CASTELLA, SIN COMPROMISO
Y ahora, a lo que fue la función. Una corrida de muy dudosa presencia en la que se coló alguno, caso del tercero, impropio de la plaza de Madrid por su evidente falta de trapío.
Corrida desde luego también sin esencia, por su escaso o nulo empuje. Las fuerzas, la raza, la acometividad, todo se echó en falta.
Un primero más que inválido, claudicante de las cuatro extremidades. Castella lo pasaportó sin ir más allá de las simples probaturas.

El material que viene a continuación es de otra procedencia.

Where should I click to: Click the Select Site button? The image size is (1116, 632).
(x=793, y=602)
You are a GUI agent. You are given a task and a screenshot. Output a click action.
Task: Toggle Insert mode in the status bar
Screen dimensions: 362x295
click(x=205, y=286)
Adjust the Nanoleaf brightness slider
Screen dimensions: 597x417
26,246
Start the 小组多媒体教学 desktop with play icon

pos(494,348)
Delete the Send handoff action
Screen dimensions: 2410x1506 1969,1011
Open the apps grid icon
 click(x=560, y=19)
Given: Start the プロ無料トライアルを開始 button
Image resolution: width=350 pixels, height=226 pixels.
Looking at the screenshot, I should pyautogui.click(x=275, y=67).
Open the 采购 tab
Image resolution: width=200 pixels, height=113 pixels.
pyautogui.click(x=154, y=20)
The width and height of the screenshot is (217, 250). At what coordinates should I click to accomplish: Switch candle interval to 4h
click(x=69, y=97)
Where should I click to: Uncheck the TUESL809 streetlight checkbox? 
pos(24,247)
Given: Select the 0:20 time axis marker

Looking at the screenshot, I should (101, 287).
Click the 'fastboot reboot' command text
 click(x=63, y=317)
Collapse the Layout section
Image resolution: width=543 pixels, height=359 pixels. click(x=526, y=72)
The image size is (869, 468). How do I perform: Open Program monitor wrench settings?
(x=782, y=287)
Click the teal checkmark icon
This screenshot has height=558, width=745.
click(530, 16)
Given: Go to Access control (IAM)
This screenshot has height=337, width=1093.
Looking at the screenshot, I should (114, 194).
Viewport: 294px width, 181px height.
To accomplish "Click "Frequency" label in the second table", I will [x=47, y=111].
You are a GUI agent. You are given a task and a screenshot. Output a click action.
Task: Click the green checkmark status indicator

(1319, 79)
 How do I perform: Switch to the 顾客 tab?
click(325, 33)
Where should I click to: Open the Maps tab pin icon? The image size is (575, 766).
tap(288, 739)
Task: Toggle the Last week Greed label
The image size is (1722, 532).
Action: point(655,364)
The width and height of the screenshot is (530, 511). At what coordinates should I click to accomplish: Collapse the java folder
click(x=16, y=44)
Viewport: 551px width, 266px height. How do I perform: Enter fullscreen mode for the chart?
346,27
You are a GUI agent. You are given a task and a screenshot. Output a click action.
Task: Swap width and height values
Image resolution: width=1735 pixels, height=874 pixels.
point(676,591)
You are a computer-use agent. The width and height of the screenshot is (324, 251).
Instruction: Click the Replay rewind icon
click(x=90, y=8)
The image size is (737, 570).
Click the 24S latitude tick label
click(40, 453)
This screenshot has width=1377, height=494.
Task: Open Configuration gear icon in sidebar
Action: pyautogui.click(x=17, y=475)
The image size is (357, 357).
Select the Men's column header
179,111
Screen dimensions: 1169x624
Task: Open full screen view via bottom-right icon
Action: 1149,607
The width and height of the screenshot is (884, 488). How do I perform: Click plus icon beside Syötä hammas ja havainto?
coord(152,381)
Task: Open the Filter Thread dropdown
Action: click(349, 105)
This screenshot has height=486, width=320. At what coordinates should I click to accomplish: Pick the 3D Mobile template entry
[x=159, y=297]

El cuarto, también en el límite de la invalidez, empujó en el caballo pero con un sólo pitón. Y se movió en la muleta, no obstante, acudiendo a los cites al paso. Faltó raza en el toro y compromiso en el torero, ya que, pese a todo, cuando el animal se desplaza debe haber recursos para buscarle las vueltas.
Fotos: Iván Abanades Medina
LUQUE, OASIS DE ILUSIÓN
Tampoco el segundo se tenía en pie. Tambaleante antes de ir al caballo y arrodillándose en los dos puyacitos que tomó. Empero, tantas dificultades en contra, Luque lo apuntaló; a base de temple, el remedio que da fuerzas donde no hay.
Portentosa técnica para a partir de ahí enjaretar muletazos de notable enjundia. Un trasteo muy meritorio, salvedad en la tarde.
Como ocurriría con el quinto, de extrema sosería. Luque lo puso todo y más, arrimándose pese a la escasa respuesta del astado.
Aquí funcionaron la lentitud, el valor y la enjundia del torero para tapar las carencias del toro. Muy bien Luque, oasis de ilusión en la fracasada tarde.
Fotos: Iván Abanades Medina
A MIRANDA HAY QUE CUIDARLO EXIGIÉNDOLE
El tercero, una birria de toro, sonó estribos en varas, señal de su falta de clase. Un muerto en vida, al que Miranda no pudo exigirle lo más mínimo.
Tampoco pudo apretarse en el último, de igual condición que sus hermanos.
Este Miranda, esperanza blanca de la afición por sus continuados y sólidos triunfos en Sevilla y otras plazas, también en Madrid el día de su confirmación, sin embargo, puede empezar a pasar a gris si no se cuidan y evitan tropiezos como el de esta ocasión.
Porque Madrid, Las Ventas, exige el esfuerzo que se traduce en el reconocimiento en demás plazas y ferias. Y a esa apuesta hay que ir con el toro.
Fotos: Iván Abanades Medina
Sebastián Castella: media estocada y descabello (silencio); y dos pinchazos, estocada y dos descabellos (silencio tras dos avisos y al borde del tercero).
Daniel Luque: estocada trasera y desprendida (ovación tras aviso); y estocada algo trasera (aviso y gran ovación tras petición de oreja).
David de Miranda: estocada desprendida (palmas); y estocada (silencio).
La plaza registró lleno de «no hay billetes» en tarde apacible.